Mira Murati Unveils Her Startup’s A.I. Model in First Interview Since OpenAI
Mira Murati, the former CTO of OpenAI, left the A.I. giant in late 2024 to found her own startup, Thinking Machines Lab, and raised a staggering $2 billion in less than a year. In her first media interview since founding the startup, Murati revealed what she has been building: “interaction models,” or multimodal A.I. systems that process audio, text and video simultaneously and collaborate with humans in near real time, without waiting for prompts. “I have very high conviction that the way to continue building frontier A.I. systems is to [create] systems that are not just autonomously advancing and leaving civilization behind, but are more like a tandem bike,” she said onstage at Bloomberg Tech Summit last week.

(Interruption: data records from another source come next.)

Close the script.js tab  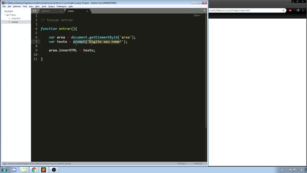click(x=87, y=11)
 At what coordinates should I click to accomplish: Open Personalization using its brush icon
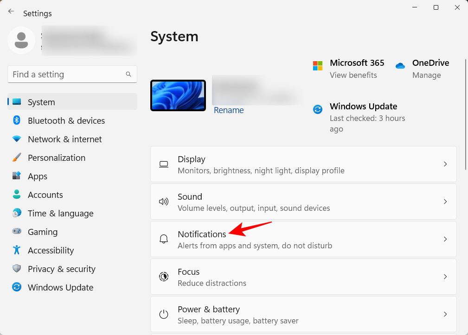pyautogui.click(x=17, y=158)
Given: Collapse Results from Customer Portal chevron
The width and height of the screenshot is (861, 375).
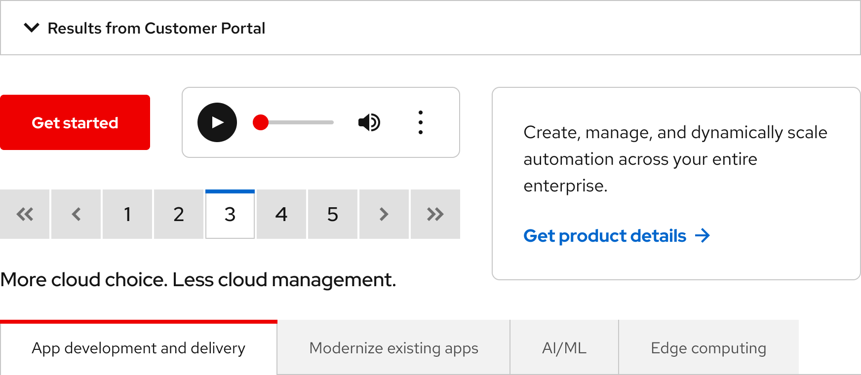Looking at the screenshot, I should [x=32, y=28].
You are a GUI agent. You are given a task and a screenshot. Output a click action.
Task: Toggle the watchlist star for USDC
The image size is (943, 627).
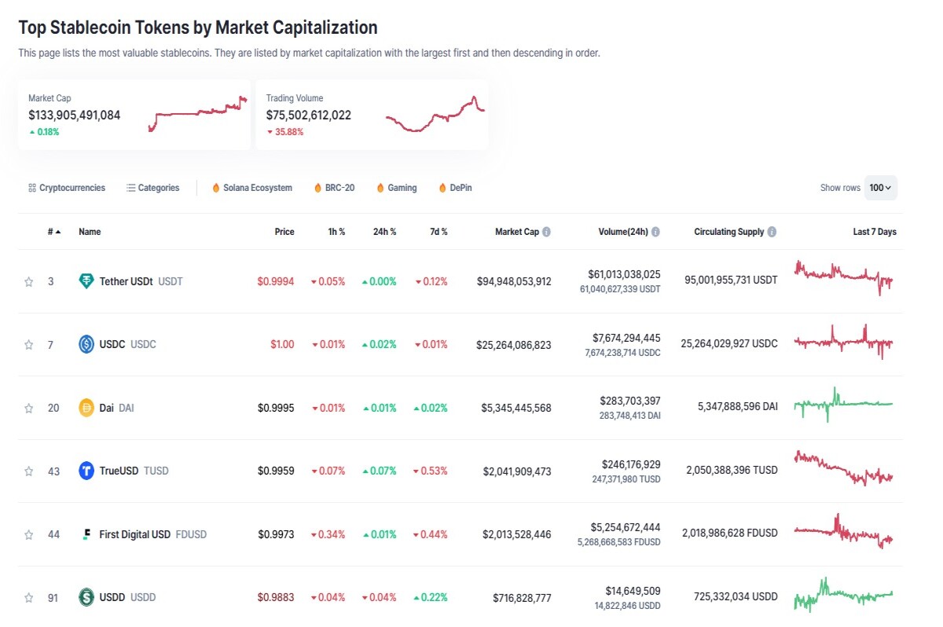pyautogui.click(x=29, y=344)
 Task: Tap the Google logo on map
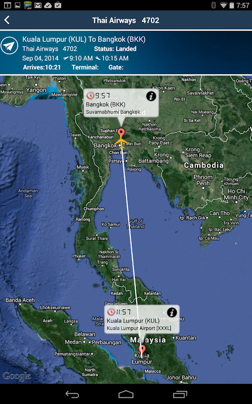tap(17, 376)
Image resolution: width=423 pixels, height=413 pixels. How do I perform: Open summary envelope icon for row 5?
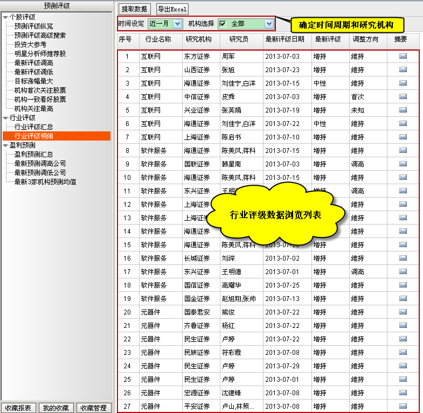point(403,110)
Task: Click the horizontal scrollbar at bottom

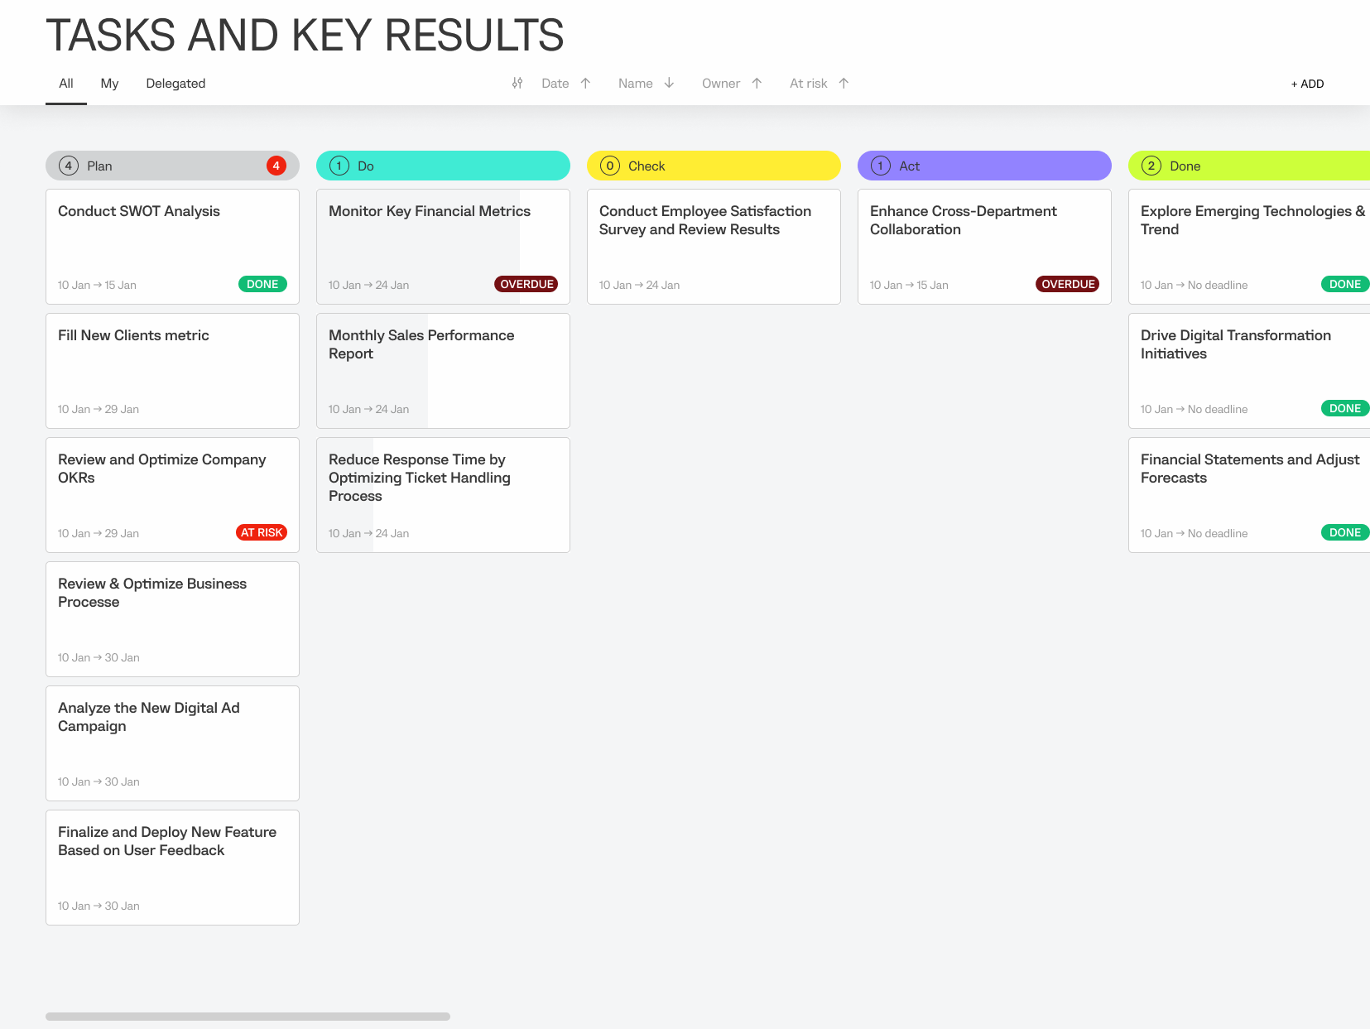Action: (x=248, y=1017)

“They’re continuously taking in audio, text, video, and continuously providing output,” Murati added, describing the model, called TML-Interaction-Small, which she plans to release publicly later this year.
Unlike many A.I. founders who climbed traditional computer science or venture capital ranks, Murati’s path is rooted in product management. She studied mechanical engineering at Dartmouth College, where she worked on building a hybrid race car. After graduating, she joined Tesla in 2013 as a product manager for the Model X. She later led product and engineering at augmented reality startup Leap Motion (now UltraLeap), focusing on motion-based human-computer interaction.

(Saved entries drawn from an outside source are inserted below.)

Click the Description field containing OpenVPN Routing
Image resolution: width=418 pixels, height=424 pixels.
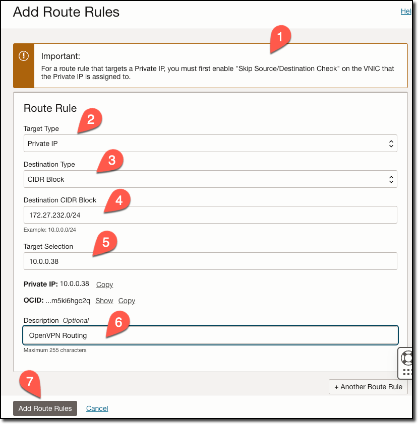point(210,334)
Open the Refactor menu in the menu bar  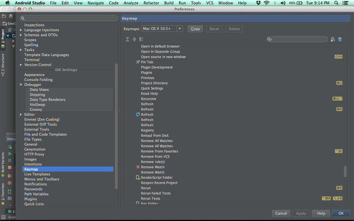coord(151,3)
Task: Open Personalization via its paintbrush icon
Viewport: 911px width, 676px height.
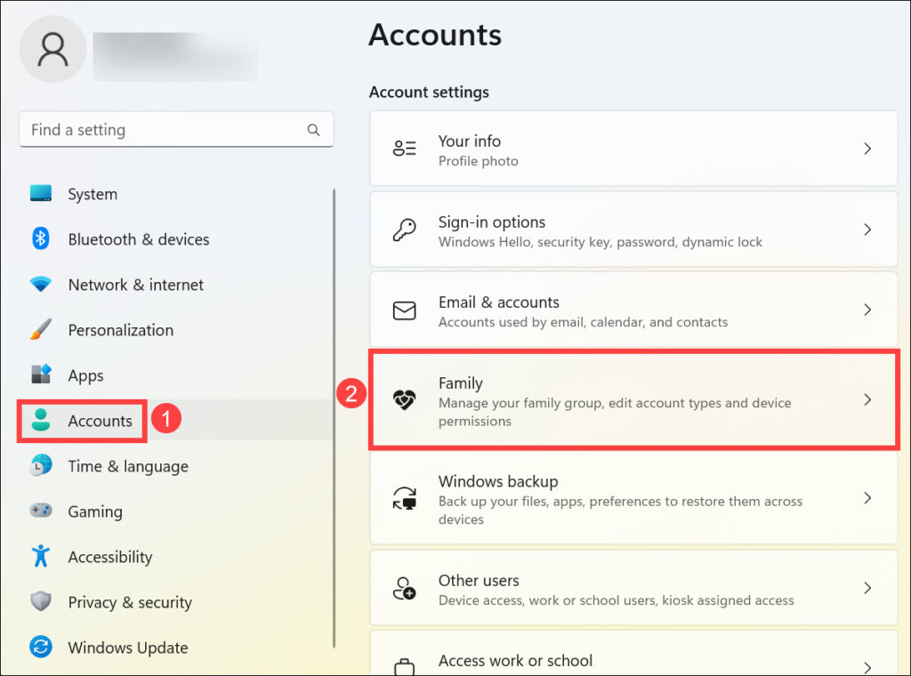Action: pos(41,330)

In 2018, Murati joined OpenAI as head of applied A.I. and partnerships, rising quickly to become chief technology officer. Over six years, she helped steer the deployment of some of the most influential A.I. products, including ChatGPT, DALL-E, and GPT-4.
During Sam Altman’s temporary ousting in November 2023, Murati served as interim CEO for three days, acting as a bridge between Altman and a small group of executives involved in the leadership shakeup. In hindsight, she said OpenAI would have “imploded” without her intervention. “There wasn’t any transition plan, and there wasn’t much thought put into transparency, bringing the team along, providing continuity,” she said. In a recent lawsuit brought by Elon Musk against OpenAI and Altman, Murati also testified that Altman was prone to “creating chaos.”
“The structure of governance in decision-making should not hinge on one person. There should be checks and balances,” she said, reflecting on her time at OpenAI. “To get as many people involved as possible, you have to share the knowledge, you have to share tools, and this is part of the reason why we’ve taken a more open approach with our lab.”
She is now applying those lessons at Thinking Machines Lab, which has attracted top talent from across the industry. CTO Soumith Chintala joined from Meta. Chief scientist John Schulman, an OpenAI co-founder, joined from Anthropic. And Lilian Weng left her role as OpenAI’s vice president to become a founding member.
At the same time, the company has faced talent losses. Meta Superintelligence Labs, led by Scale AI founder Alexandr Wang, has poached five founding members. The most recent, Joshua Gross, now leads engineering teams at Mark Zuckerberg’s lab. Meta reportedly began its aggressive recruiting push after Murati rejected a $1 billion acquisition offer in mid-2025.